# MATERIAL SHOWN
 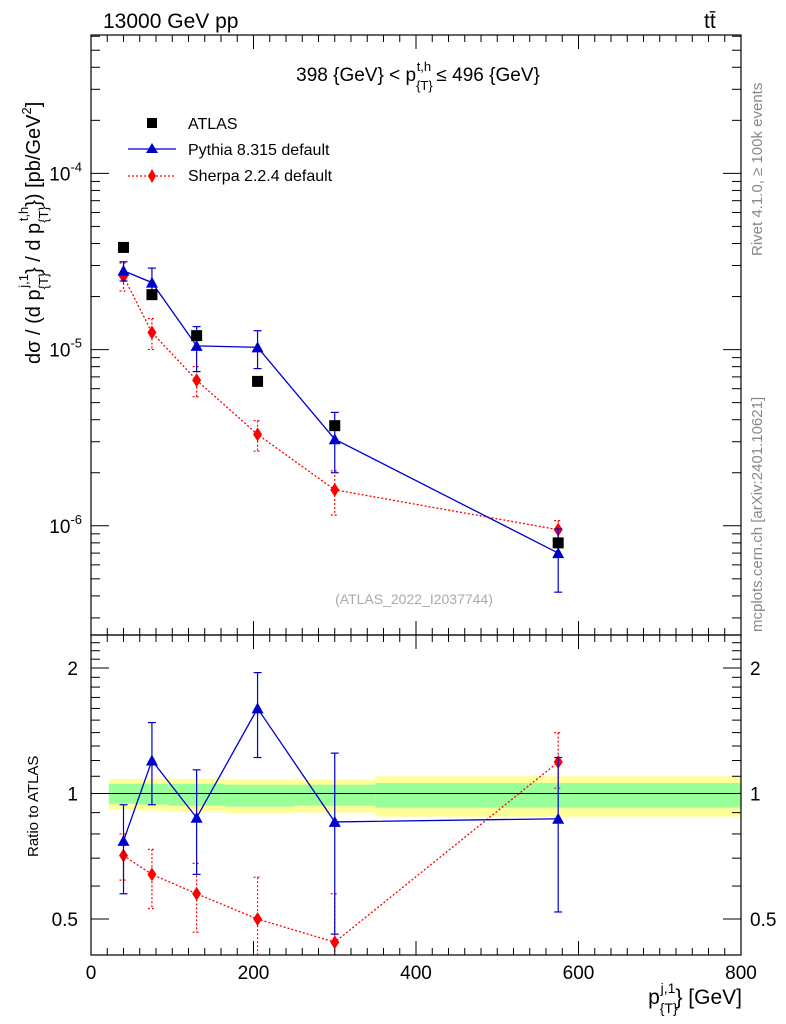 What do you see at coordinates (579, 974) in the screenshot?
I see `x-tick-label: 600` at bounding box center [579, 974].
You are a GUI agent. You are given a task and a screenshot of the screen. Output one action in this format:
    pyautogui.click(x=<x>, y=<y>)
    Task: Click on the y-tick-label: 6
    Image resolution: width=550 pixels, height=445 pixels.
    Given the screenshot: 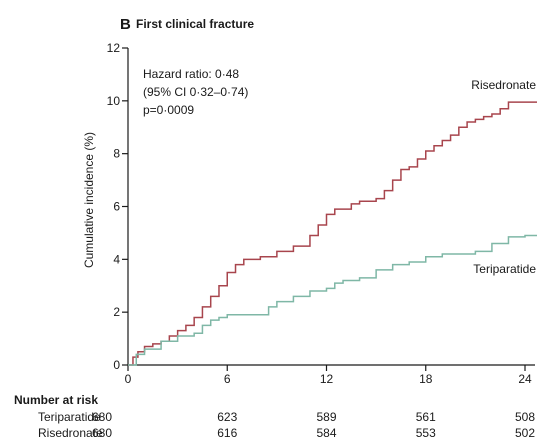 What is the action you would take?
    pyautogui.click(x=116, y=207)
    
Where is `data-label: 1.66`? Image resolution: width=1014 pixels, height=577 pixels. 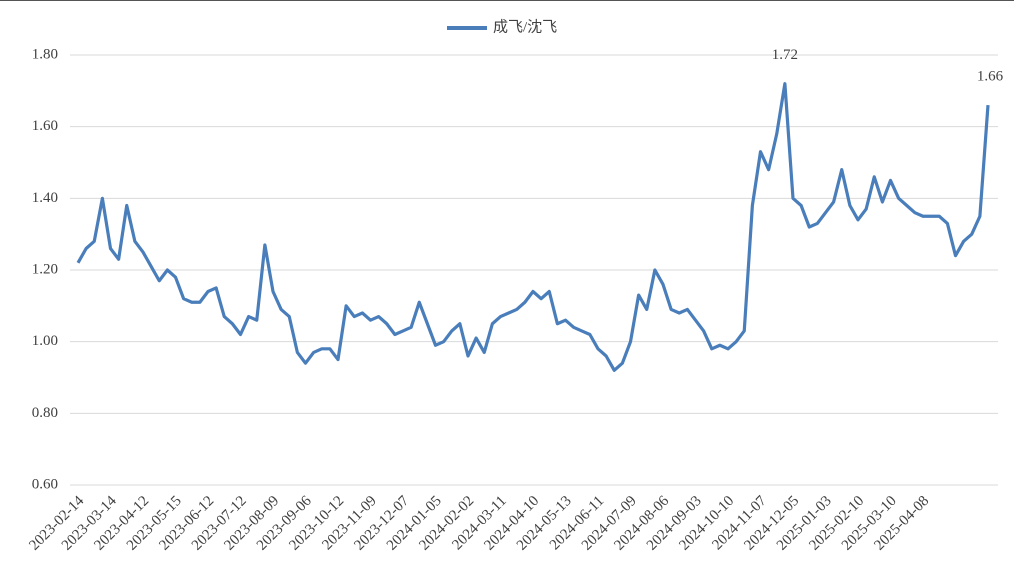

# YOUR ASSIGNMENT
Set down the lines of the records exactly as they appear, beginning with the line containing "You are a GUI" and continuing through the line containing "Image resolution: width=550", both included.

# EXERCISE RESULT
You are a GUI agent. You are given a task and a screenshot of the screen. Output one action in this format:
    pyautogui.click(x=<x>, y=<y>)
    Task: Click on the y-tick-label: 6
    Image resolution: width=550 pixels, height=445 pixels.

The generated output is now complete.